You can install gapmm2 using pip:

```bash
pip install gapmm2
```

Or you can install the latest development version directly from GitHub:

```bash
pip install git+https://github.com/nextgenusfs/gapmm2.git
```

You can also install from conda:

```bash
conda install -c bioconda gapmm2
```

### Dependencies

Gapmm2 requires the following Python packages:

- mappy (Python bindings for minimap2)
- edlib (for sequence alignment)
- natsort (for natural sorting)

These dependencies will be automatically installed when you install gapmm2 using pip or conda.

### Development

#### Testing

Gapmm2 includes a test suite that can be run using pytest.
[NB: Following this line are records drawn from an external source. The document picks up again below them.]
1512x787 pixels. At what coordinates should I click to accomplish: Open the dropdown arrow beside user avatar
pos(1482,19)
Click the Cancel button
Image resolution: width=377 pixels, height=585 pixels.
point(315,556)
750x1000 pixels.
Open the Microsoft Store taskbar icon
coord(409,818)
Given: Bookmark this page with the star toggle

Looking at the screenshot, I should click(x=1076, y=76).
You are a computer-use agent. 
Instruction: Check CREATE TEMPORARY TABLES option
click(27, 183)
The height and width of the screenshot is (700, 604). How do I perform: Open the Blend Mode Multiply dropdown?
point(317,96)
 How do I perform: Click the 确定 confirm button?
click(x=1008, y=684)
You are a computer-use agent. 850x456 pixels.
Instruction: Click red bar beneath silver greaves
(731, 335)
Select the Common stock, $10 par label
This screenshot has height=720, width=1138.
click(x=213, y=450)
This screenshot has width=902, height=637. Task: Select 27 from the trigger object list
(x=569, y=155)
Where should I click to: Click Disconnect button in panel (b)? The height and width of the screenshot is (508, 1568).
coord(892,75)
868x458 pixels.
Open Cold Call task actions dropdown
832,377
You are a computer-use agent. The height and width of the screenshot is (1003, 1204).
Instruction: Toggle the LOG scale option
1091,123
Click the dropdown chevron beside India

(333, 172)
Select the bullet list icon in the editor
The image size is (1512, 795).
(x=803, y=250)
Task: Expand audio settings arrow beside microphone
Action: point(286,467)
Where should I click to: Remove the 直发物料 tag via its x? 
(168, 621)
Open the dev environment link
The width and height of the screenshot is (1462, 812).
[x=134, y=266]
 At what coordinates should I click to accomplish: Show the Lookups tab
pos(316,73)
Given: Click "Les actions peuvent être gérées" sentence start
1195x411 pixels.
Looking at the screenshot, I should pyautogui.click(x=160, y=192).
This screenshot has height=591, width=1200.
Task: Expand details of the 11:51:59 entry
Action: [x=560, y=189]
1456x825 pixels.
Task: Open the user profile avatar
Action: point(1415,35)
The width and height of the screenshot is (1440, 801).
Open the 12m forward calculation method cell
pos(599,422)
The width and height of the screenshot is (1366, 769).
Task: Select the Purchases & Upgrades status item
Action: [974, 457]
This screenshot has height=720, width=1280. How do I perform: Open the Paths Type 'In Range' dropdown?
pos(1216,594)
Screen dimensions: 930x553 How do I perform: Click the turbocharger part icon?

To run the tests, first install pytest:

```bash
pip install pytest pytest-cov
```

Then run the tests from the root directory of the repository:

```bash
python -m pytest tests/ --cov=gapmm2
```

#### Code Formatting

This project uses [pre-commit](https://pre-commit.com/) to ensure code quality and consistency. The pre-commit hooks run Black (code formatter), isort (import sorter), and flake8 (linter).

To set up pre-commit:

1. Install pre-commit:

```bash
pip install pre-commit
```

2. Install the git hooks:

```bash
pre-commit install
```

3. (Optional) Run against all files:

```bash
pre-commit run --all-files
```

After installation, the pre-commit hooks will run automatically on each commit to ensure your code follows the project's style guidelines.